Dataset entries
══════════════════════════════
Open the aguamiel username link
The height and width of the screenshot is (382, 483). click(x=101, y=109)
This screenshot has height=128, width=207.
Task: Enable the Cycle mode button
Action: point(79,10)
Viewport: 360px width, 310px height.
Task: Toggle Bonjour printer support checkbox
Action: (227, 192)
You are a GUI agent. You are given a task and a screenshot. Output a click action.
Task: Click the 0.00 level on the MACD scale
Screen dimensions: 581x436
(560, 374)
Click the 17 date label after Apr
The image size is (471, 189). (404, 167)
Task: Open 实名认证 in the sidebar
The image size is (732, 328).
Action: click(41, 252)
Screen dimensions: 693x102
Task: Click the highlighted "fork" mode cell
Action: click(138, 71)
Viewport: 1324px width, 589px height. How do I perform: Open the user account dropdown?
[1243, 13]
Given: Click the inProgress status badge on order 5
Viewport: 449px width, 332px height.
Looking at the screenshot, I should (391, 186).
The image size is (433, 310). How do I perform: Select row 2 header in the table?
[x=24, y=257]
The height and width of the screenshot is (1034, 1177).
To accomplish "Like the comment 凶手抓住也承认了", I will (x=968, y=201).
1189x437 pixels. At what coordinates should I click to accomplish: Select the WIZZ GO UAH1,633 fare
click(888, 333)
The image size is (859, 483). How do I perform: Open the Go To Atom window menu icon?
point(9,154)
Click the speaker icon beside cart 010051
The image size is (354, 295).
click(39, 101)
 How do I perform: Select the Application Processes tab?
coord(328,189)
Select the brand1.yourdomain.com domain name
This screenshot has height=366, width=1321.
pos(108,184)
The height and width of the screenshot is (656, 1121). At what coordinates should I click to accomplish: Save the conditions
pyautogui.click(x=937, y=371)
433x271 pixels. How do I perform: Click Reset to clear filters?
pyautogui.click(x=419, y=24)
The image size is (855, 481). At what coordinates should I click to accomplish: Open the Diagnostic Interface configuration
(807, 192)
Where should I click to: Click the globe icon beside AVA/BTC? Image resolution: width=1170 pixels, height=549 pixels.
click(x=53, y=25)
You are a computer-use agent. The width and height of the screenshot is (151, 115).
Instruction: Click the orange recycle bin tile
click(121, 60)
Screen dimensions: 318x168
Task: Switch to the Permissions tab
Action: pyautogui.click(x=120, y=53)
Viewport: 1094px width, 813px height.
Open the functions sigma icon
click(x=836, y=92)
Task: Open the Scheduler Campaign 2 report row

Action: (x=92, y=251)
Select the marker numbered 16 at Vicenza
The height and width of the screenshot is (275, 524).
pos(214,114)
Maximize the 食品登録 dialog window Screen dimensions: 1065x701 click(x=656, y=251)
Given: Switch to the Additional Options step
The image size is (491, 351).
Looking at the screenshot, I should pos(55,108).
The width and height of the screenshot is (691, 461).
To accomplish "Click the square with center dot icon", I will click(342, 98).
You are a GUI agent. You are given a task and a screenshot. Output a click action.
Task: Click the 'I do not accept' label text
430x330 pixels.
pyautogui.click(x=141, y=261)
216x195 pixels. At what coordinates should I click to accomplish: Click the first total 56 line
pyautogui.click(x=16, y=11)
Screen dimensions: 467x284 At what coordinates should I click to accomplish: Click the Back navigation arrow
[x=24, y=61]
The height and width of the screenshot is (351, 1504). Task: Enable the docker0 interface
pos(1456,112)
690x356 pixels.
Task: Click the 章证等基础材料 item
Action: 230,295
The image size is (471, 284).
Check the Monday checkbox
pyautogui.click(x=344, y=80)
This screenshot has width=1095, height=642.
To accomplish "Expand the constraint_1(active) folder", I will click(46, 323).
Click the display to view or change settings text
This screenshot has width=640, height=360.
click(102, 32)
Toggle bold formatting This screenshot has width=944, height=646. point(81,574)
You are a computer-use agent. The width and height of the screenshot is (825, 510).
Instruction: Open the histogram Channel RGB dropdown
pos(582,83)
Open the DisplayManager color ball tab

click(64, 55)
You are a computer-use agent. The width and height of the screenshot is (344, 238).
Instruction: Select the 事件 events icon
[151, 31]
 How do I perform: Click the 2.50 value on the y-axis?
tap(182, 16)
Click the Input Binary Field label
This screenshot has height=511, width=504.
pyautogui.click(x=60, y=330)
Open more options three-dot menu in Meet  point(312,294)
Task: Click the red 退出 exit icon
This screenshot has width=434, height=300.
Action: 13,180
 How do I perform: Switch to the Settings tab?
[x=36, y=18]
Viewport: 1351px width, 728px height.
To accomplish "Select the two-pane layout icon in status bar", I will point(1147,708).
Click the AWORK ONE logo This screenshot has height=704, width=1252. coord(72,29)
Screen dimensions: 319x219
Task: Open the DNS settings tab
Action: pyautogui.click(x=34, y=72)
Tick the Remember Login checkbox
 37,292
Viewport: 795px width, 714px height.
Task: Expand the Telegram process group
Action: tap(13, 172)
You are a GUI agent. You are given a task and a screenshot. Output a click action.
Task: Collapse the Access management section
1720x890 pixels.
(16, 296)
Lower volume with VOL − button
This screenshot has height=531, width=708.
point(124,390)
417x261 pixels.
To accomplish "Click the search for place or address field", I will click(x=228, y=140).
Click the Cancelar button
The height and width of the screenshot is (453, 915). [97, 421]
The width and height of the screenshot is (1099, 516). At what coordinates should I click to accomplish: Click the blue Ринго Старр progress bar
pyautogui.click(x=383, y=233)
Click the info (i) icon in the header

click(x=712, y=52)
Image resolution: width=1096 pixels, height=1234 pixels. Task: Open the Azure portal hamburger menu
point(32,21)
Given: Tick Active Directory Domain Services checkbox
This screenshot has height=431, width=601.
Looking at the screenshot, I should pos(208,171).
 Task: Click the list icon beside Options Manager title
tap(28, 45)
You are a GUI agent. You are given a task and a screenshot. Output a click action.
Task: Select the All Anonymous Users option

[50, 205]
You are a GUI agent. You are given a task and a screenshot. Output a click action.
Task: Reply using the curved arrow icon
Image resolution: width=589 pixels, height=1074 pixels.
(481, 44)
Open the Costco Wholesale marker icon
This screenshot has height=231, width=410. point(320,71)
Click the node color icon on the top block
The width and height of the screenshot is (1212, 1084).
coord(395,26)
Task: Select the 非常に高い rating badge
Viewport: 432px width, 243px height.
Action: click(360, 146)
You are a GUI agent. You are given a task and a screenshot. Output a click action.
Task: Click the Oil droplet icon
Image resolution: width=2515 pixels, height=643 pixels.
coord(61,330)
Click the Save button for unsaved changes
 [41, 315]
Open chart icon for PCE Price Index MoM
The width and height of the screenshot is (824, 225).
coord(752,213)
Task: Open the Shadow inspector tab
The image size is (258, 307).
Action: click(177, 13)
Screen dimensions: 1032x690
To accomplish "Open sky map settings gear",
══════════════════════════════
If a line in the records includes "status", it counts toward the total; report that total by itself.

◆ WRITTEN REPLY: 2